[Congressional Record Volume 164, Number 107 (Tuesday, June 26, 2018)]
[Senate]
[Pages S4380-S4381]
From the Congressional Record Online through the Government Publishing Office [www.gpo.gov]




                           FAMILY SEPARATION

  Mr. SCHUMER. Madam President, on immigration, in the past few weeks, 
it has not been so optimistic. The Trump administration has created a 
humanitarian crisis at our southern border through its cruel family 
separation policy. An Executive order signed by the President last week 
has barely undone the damage. It largely leaves the original policy 
intact and raises a whole series of unresolved questions.
  Those in the administration have a lot of questions to answer, and it 
is only they who can straighten this out. Legislation might be a good 
thing, but we all know the path to legislation is fraught with peril. 
Having legislation pass the House, pass the Senate, and be signed by 
the President hasn't happened in a while. In the meantime, while people 
grapple with legislation--and I encourage people to talk to one 
another--we have a lot of questions that the administration must 
answer: How many children are separated from their parents? Where are 
those children? Where are the parents? What kind of care are these kids 
getting? How are they holding up?
  I saw on one of the TV shows this morning a little girl, who asked: 
Where is my mommy? Where is my mommy? She was a young girl who was, 
maybe, 4 years old.
  That is not the America any of us--regardless of our party, 
regardless of our political philosophy--believe in. We see that in 
other countries that are much crueler and less democratic than we. So 
we need these questions answered by the administration quickly.
  The second thing we need is a plan. The administration, the 
President, and

[[Page S4381]]

others have said that we are not going to break up families anymore 
even though he was the cause of breaking up the families. What is the 
plan to get them back together? What is the plan for the future? They 
now say they are going back to the way it was under Obama because they 
don't have the resources. What are the resources they need? At the same 
time, when Sarah Huckabee Sanders says that they don't have the 
resources, President Trump says: I don't want any more immigration 
judges. This administration is just contradictory and tied in a knot.
  Compounding the problem is the President's ranting--that is what he 
is doing; I hate to say it--at these rallies when he says that 
Democrats want crime. Democrats want open borders. Well, Mr. President, 
I am the author, with John McCain--someone you have also belittled--of 
a bill that passed this body with 69 votes that put $40 billion on the 
border. It would have been far more effective than any wall. We could 
do that now.

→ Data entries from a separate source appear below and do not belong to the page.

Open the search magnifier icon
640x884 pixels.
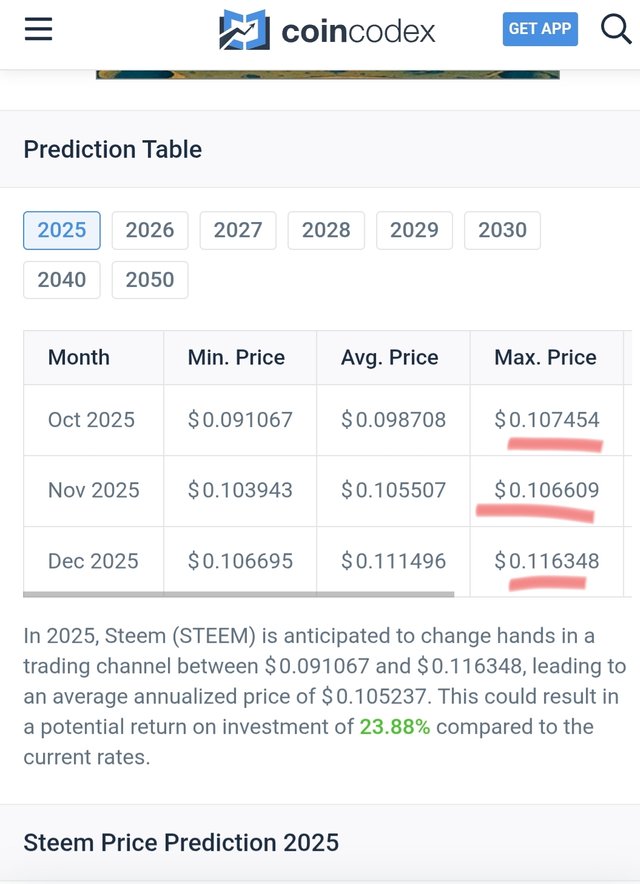[x=615, y=29]
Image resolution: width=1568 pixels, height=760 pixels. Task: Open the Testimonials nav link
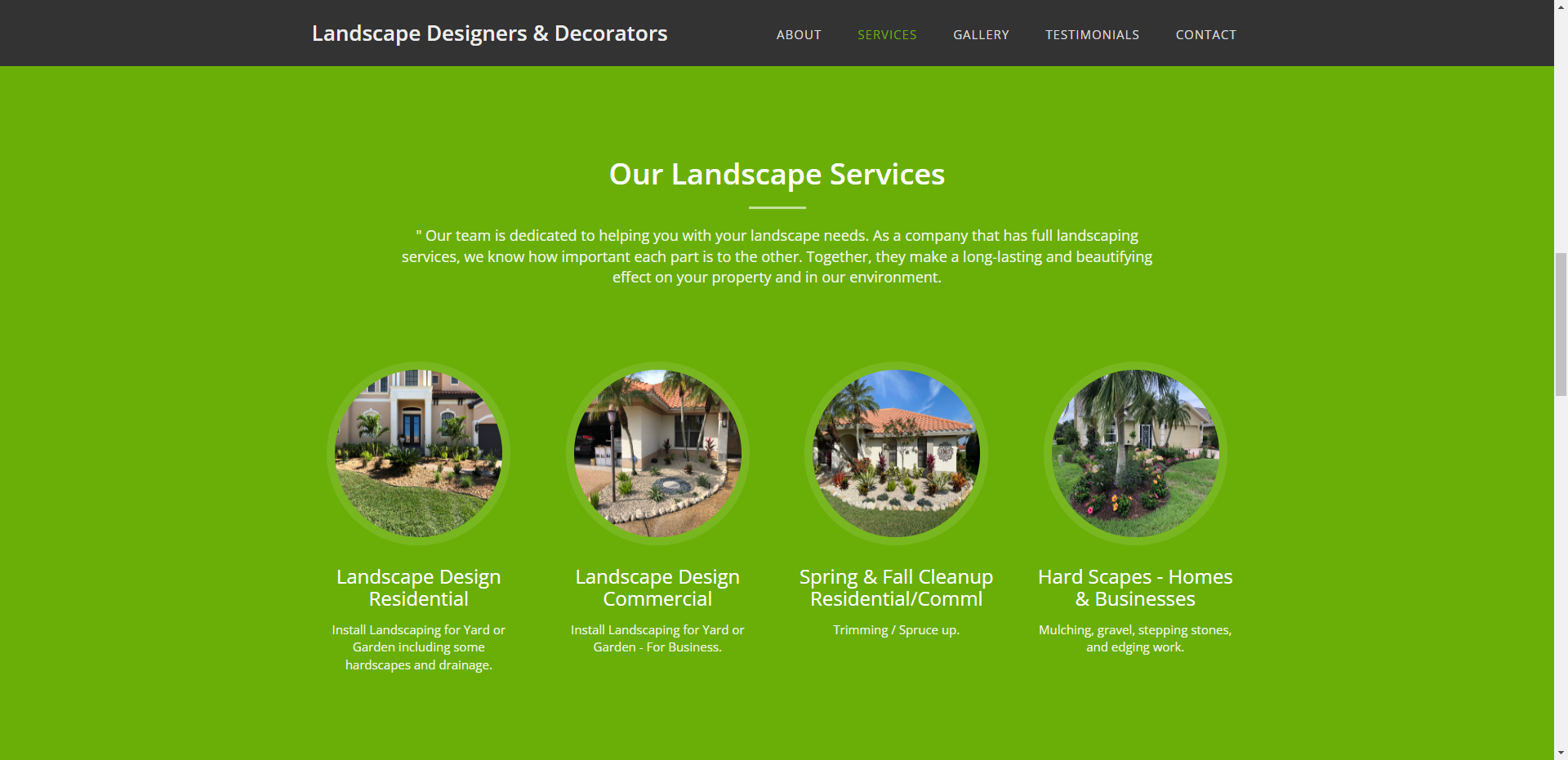point(1092,35)
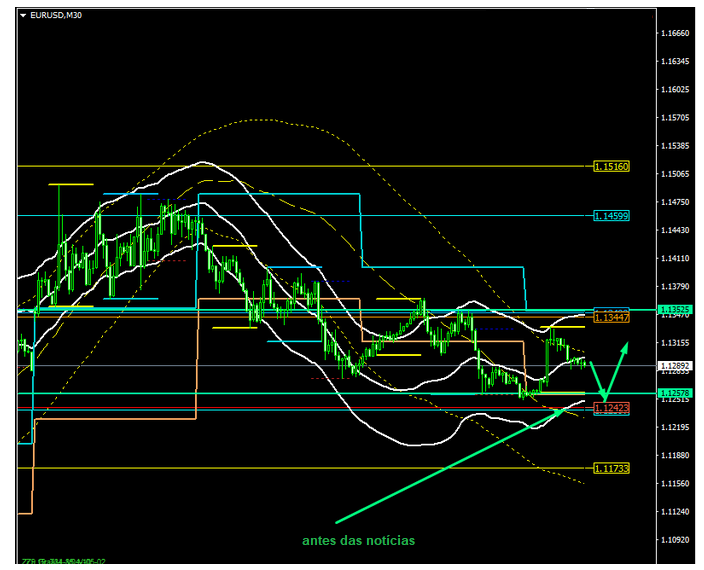Click the red 1.12423 price label
This screenshot has height=570, width=704.
611,408
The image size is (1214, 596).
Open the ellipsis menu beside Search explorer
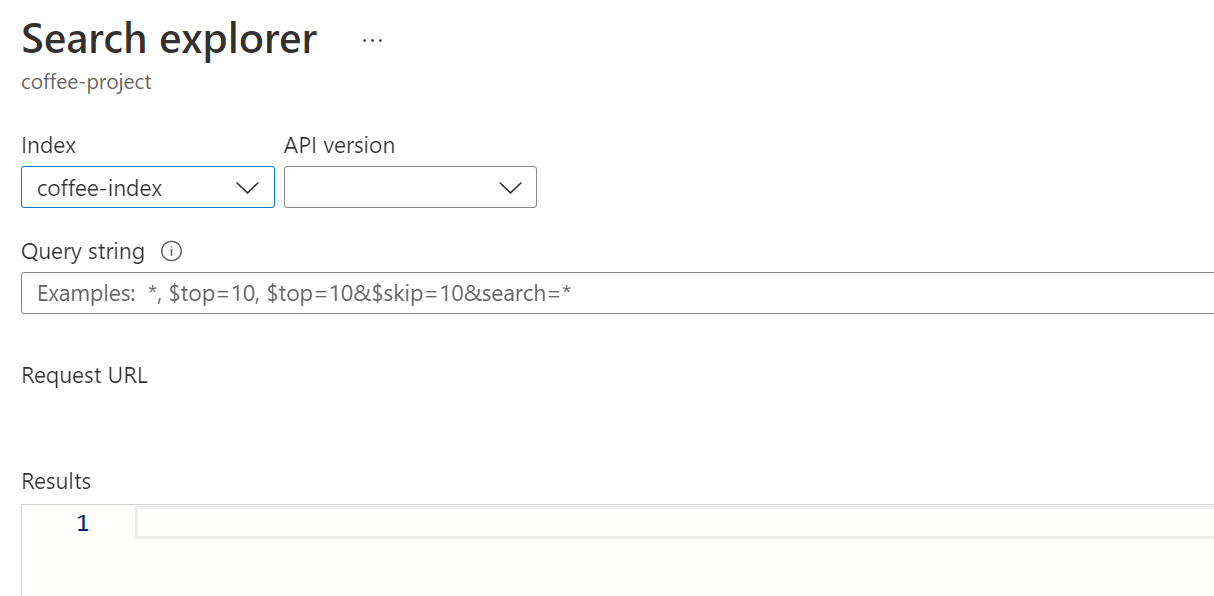(372, 41)
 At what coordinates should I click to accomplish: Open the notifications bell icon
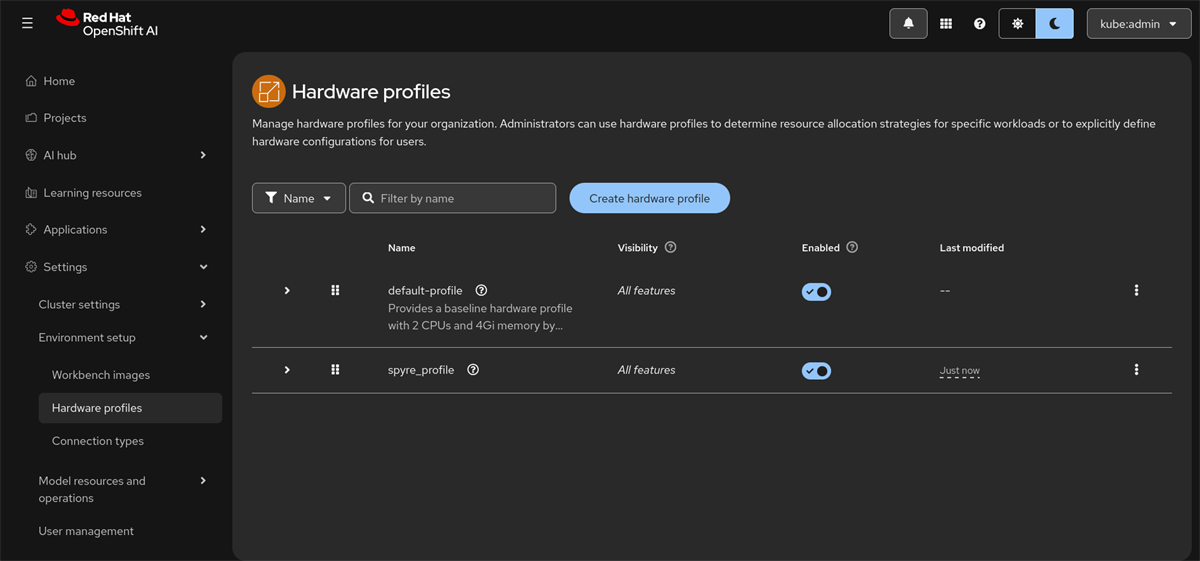[908, 24]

We could do comprehensive reform now if some people would 
be for it on the other side and in the White House.
  These rants--these hysterical, nasty, finger-pointing rants--don't 
help bring bipartisanship here. Yet we expect that of the President, as 
he has been highly partisan, but they don't help solve the problem. He 
just shoots from the hip. The different agencies, whether they be the 
Department of Justice and the Attorney General, the Secretary of HHS, 
and the Secretary of Homeland Security, don't know what to do because 
there are so many contradictory signals coming. Who suffers? These poor 
little children who are separated from their parents suffer.
  Two days ago, Sunday, in New York, I called for a czar--a good czar--
because, when you have different agencies in charge, you need the White 
House to direct it all. This President shoots from the hip and is more 
interested in nasty rhetoric than in solving problems, and nothing gets 
solved. A czar--some capable, level-headed person who has the 
President's blessing in the White House, who could help coordinate 
between Justice and HHS and Homeland Security and the other agencies 
that are involved--could help solve this problem.
  Whether it goes for the czar or not, this administration needs to 
present a plan--ASAP--of how to unify the kids and how to deal with the 
border. It has no plan. It has a lot of contradictory language. Let's 
hope it can get there for the sake of humanity and for the sake of what 
this country has been all about for its beautiful 229 years.